Yard Goats Looking at Other Cities for 2017 Season: Sources

The Hartford Yard Goats baseball team is threatening to find a new home for the 2017 season after a promise for a ballpark still hasn't come to fruition, according to letters sent to city officials. 

The team's owner, Josh Solomon, called the development of Dunkin' Donuts Park, with the completion deadline being missed over and over, "intolerable," letters obtained by NBC Connecticut say. 

"The city cannot tell the team when or if the stadium will be completed," Solomon wrote to city officials. "The city appears not to have sufficient monies available to fund the completion of the stadium." 

Solomon said he wants some kind of assurance from the city by December that the ballpark will be completed for the next season, or the team will search for a new place to play next year. 

"Since June 6, 2016, no work of any significance has been performed at the stadium and it now appears that the stadium will not be completed for many months, at minimum," Solomon wrote. 

The Yard Goats' owner said the insurance company for the stadium has made a decision about completion of the stadium, but the city responded, saying the company is still investigating and no decisions have been made.

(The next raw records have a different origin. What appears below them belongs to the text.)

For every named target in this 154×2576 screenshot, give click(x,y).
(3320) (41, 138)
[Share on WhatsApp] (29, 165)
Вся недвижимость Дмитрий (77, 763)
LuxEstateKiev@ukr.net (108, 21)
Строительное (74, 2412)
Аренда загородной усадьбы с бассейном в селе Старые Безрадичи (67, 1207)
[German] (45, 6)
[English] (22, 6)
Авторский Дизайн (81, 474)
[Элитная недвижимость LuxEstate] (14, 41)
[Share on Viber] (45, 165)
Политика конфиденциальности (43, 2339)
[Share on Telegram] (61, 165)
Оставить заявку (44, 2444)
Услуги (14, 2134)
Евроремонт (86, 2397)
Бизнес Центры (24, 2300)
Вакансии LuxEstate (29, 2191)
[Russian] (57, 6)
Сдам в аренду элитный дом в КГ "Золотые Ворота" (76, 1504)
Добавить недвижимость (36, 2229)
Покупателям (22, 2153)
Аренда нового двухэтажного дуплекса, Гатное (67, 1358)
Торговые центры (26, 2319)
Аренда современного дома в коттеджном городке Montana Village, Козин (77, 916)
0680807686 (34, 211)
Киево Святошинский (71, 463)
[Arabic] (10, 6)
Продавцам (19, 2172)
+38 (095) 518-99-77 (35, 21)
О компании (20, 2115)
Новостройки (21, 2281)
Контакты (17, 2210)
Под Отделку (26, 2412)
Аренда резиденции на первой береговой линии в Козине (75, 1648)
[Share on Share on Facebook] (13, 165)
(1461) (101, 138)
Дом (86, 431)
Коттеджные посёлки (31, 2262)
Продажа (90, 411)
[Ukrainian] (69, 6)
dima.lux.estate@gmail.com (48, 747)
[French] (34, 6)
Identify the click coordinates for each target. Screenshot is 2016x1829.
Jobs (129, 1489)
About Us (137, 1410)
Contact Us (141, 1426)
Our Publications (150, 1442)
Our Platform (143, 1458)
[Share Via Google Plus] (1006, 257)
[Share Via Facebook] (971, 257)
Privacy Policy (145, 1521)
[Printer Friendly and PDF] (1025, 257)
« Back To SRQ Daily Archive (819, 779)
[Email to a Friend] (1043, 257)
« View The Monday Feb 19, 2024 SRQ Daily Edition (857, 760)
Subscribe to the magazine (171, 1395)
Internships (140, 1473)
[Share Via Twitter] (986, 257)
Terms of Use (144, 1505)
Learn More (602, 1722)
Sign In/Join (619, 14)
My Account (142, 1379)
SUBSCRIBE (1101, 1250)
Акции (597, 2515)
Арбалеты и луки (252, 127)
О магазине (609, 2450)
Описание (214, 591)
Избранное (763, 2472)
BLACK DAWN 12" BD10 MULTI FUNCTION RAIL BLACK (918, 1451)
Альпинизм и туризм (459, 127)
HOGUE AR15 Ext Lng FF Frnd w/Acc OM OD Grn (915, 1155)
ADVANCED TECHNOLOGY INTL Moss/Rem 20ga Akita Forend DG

"To my knowledge Arch Insurance is actively involved in investigating the condition of the Project and negotiating agreements necessary to the resumption and completion of the Hartford Stadium Project," Howard G. Rifkin, of the city's office of the corporation counsel, wrote back to Solomon.

Centerplan, the developer hired to build Dunkin' Donuts stadium, started construction on the stadium in February 2015 with a set completion date of mid-March. After delays came to light in December 2015, a new date of May 17 was set in January, but Centerplan did not meet that date and the city has since invoked the $46 million insurance policy on the project and fired the developer.

Centerplan has also filed a complaint, looking for an injunction against the city, claiming it didn’t use the proper dispute resolution channels laid out in their joint agreement before the city fired them.